Strong need to interpret folk culture in a way to attract young generations: Padma Shri Rewben Mashangva
On Republic Day, Guru Rewben who is also known as the ‘King of Naga Folk Blues’ was conferred with the Padma Shri Award, 2021.
“I feel that my dedication and effort to uplift the Naga folk music is recognised at the highest national level,” folk musician from Manipur, Guru Rewben Mashangva, told the Imphal Free Press in an exclusive interview, on being conferred the Padma Award.
The Guru of Naga folk music, who is also known as the “King of Naga Folk Blues”, was conferred with the Padma Shri Award for his distinguished services in the field of Arts, along with Radhe Devi, on Republic Day celebration in Imphal on January 26, 2021.
Padma Shri Rewben Mashangva, born on June 21, 1961 at Choithar, a remote village in Ukhrul district of Manipur, has indeed come a long way since he started finetuning his world of folk music way back in early nineties.
Inspired by village elders who used to sing folk songs during small village gatherings and festivals and drawn to the unique sound of traditions and culture of the tribe, Rewben stepped into the world of folk music at a young age.

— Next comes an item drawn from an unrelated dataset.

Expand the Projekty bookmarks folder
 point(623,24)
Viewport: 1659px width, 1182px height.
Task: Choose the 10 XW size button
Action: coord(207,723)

Rewben’s musical journey began to take shape as he began to realise the value of folk songs and the need to preserve them.
“As I began to realise the value of the folk songs and the need to preserve them, I started a musical journey by adding guitar to folk songs from 1991-92 and got positive feedback from listeners,” Rewben told IFP.
His innovative folk fusion music is based on traditional folk themes and concepts in the effort to promote and preserve legendary folk music of the tribe.
Entertaining the public across the country with his unique style of playing the guitar and other traditional instruments and delivering high-energy performances, Rewben, who belongs to the Tangkhul Naga tribe, has won millions of hearts, young and old.
According to Rewben, Chonkhom Philava - Princess of Mountain, was the most outstanding song among his compositions and the one most liked by the listeners. The song depicts the cultural life of the community, especially the women in their cultural attire, he said. It was first recorded in 1989 and re-mastered in 1999, he added.
Sharing the many struggles he faced in the initial days, the Padma Shri said that trying to deliver the perfect sound effect during a stage performance was the biggest challenge he faced.
Playing and singing in a small room gives the perfect and expected sound, he said, adding, however, trying to produce the same while playing in open air or in a large auditorium is a big struggle.
When asked about his success as a performer and the key to it, Rewben said, “To take arts as a workmanship seriously, consulting with gurus and experts, maintaining good discipline, regular practice, work with dedication, taking up research works and having patience are the simple keys to become a performer”.
There is a strong need to interpret and adapt folk culture in a way to attract young generations as they play a big role in preserving folk culture which is gradually vanishing, he said.
In the effort to preserve and promote Naga folk songs, Rewben said he is planning to refine and polish his old folk tracks to attract modern listeners and the younger generations.
Guru Rewben was conferred the title ‘Guru’ under Guru Shishya Parampara Scheme with sponsorship of North East Zone Cultural Centre and as an approved artist All India Radio (AIR).
He also received the National Tribal Award 2011-2012 for his contribution to development of Tribal music by the Ministry of Tribal Affairs in the field of Tribal Art and Culture.
In 2009, he was awarded the North East Excellence Award by Indian Chamber of Commerce in recognition of his innate musical mastery and knowledge of Naga folk music.
He was also the Manipur State Kala Akademi Awardee 2005 for Tribal folk music and was also featured in the first season of ‘The Dewarists’ along with The Raghu Dixit Project in 2011.
Apart from composing, producing and performing Naga folk songs, Guru Rewben is also a folk music researcher of music in Northeast India and a producer of folk musical instruments of the Naga tribe.
At present, Guru Rewben lives at Nagaram, Imphal with his wife and children.